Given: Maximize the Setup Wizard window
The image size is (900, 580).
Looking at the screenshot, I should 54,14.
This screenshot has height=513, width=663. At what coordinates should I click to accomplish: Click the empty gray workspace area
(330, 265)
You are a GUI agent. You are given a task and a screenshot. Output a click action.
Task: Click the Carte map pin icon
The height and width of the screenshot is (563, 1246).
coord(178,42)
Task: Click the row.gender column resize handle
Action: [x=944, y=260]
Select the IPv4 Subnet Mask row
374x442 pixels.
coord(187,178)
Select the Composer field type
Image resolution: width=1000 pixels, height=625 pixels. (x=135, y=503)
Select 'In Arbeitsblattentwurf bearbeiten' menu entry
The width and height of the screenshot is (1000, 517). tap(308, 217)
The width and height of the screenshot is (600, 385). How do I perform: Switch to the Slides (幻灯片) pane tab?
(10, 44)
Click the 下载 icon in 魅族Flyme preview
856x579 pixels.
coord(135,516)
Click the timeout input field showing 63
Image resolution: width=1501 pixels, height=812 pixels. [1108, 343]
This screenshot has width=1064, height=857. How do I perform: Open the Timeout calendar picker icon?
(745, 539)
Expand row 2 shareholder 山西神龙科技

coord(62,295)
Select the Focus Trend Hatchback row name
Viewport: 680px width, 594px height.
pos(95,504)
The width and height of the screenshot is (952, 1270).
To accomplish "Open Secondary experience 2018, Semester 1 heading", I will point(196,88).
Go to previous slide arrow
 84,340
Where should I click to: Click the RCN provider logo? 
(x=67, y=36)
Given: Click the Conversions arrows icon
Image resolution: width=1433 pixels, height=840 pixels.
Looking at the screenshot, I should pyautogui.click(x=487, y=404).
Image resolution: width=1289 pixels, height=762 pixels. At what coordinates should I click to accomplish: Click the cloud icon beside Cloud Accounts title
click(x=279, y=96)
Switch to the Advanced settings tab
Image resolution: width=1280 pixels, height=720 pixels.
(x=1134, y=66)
━━━━━━━━━━━━━━━━━━━━
Would you give the entries back word for word?

## SOLVED PROBLEM:
Given: Maximize the Setup Wizard window
The image size is (900, 580).
Looking at the screenshot, I should 54,14.
This screenshot has height=513, width=663. At what coordinates should I click to accomplish: Click the empty gray workspace area
(330, 265)
You are a GUI agent. You are given a task and a screenshot. Output a click action.
Task: Click the Carte map pin icon
The height and width of the screenshot is (563, 1246).
coord(178,42)
Task: Click the row.gender column resize handle
Action: [x=944, y=260]
Select the IPv4 Subnet Mask row
374x442 pixels.
coord(187,178)
Select the Composer field type
Image resolution: width=1000 pixels, height=625 pixels. (x=135, y=503)
Select 'In Arbeitsblattentwurf bearbeiten' menu entry
The width and height of the screenshot is (1000, 517). tap(308, 217)
The width and height of the screenshot is (600, 385). How do I perform: Switch to the Slides (幻灯片) pane tab?
(10, 44)
Click the 下载 icon in 魅族Flyme preview
856x579 pixels.
coord(135,516)
Click the timeout input field showing 63
Image resolution: width=1501 pixels, height=812 pixels. [1108, 343]
This screenshot has width=1064, height=857. How do I perform: Open the Timeout calendar picker icon?
(745, 539)
Expand row 2 shareholder 山西神龙科技

coord(62,295)
Select the Focus Trend Hatchback row name
Viewport: 680px width, 594px height.
pos(95,504)
The width and height of the screenshot is (952, 1270).
To accomplish "Open Secondary experience 2018, Semester 1 heading", I will point(196,88).
Go to previous slide arrow
 84,340
Where should I click to: Click the RCN provider logo? 
(x=67, y=36)
Given: Click the Conversions arrows icon
Image resolution: width=1433 pixels, height=840 pixels.
Looking at the screenshot, I should pyautogui.click(x=487, y=404).
Image resolution: width=1289 pixels, height=762 pixels. At what coordinates should I click to accomplish: Click the cloud icon beside Cloud Accounts title
click(x=279, y=96)
Switch to the Advanced settings tab
Image resolution: width=1280 pixels, height=720 pixels.
(x=1134, y=66)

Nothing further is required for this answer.